▶ [What this task involves]:
Transcribe every entry word for word, leaving out all images.

* * *

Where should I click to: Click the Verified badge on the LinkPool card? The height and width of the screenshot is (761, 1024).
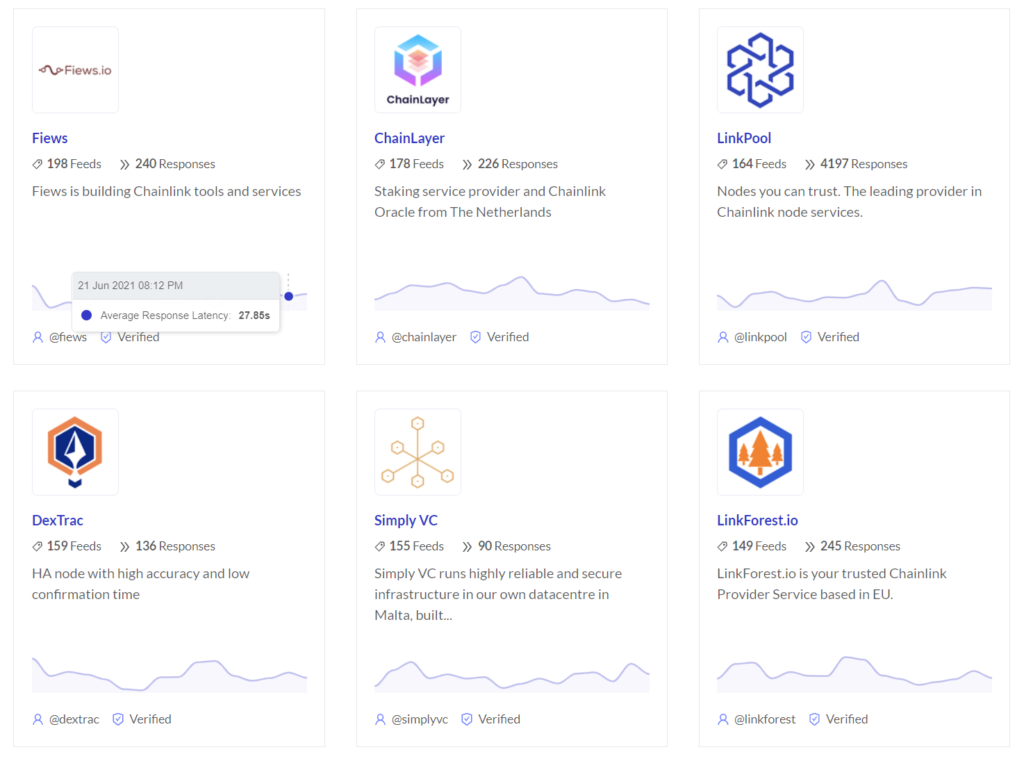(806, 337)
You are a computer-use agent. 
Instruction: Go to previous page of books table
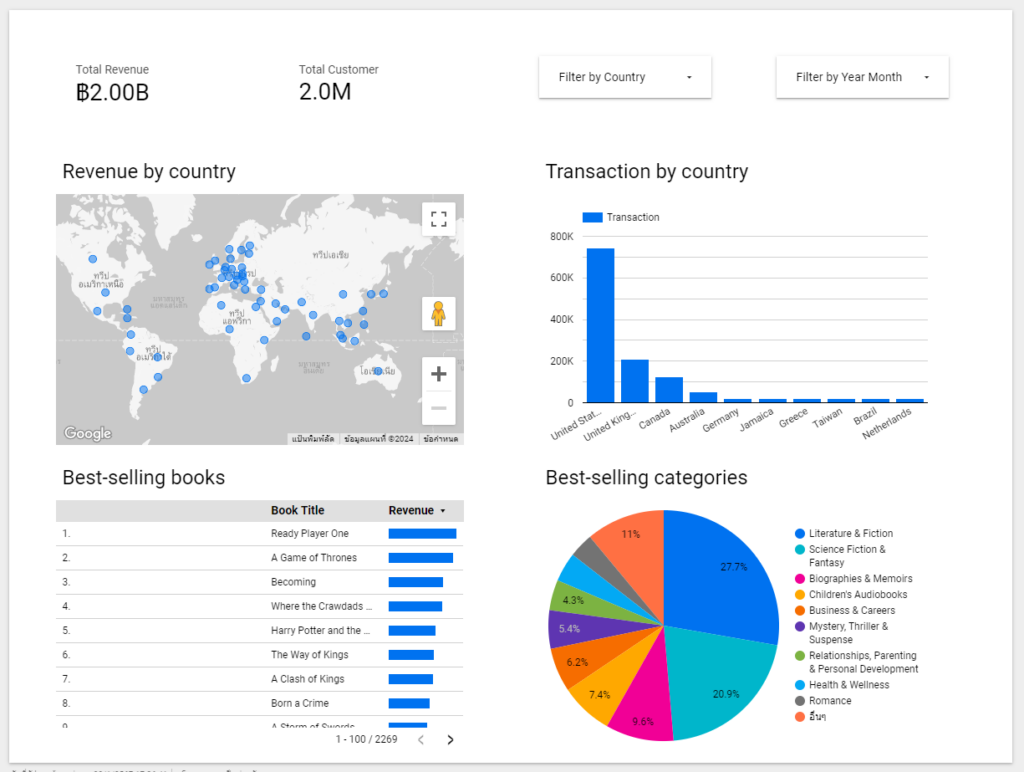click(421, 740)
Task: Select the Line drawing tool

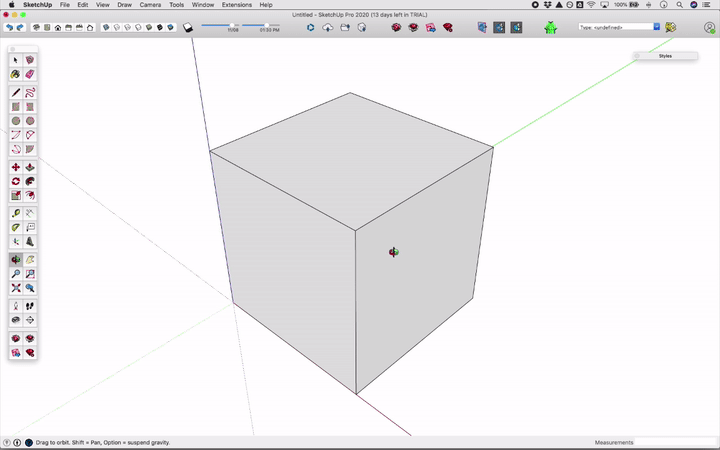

* * *

▶ [Solution for this task]:
Where should I click to: Click the Verified badge on the LinkPool card? The height and width of the screenshot is (761, 1024).
(806, 337)
You are a computer-use agent. 
Instruction: Go to previous page of books table
click(421, 740)
Task: Select the Line drawing tool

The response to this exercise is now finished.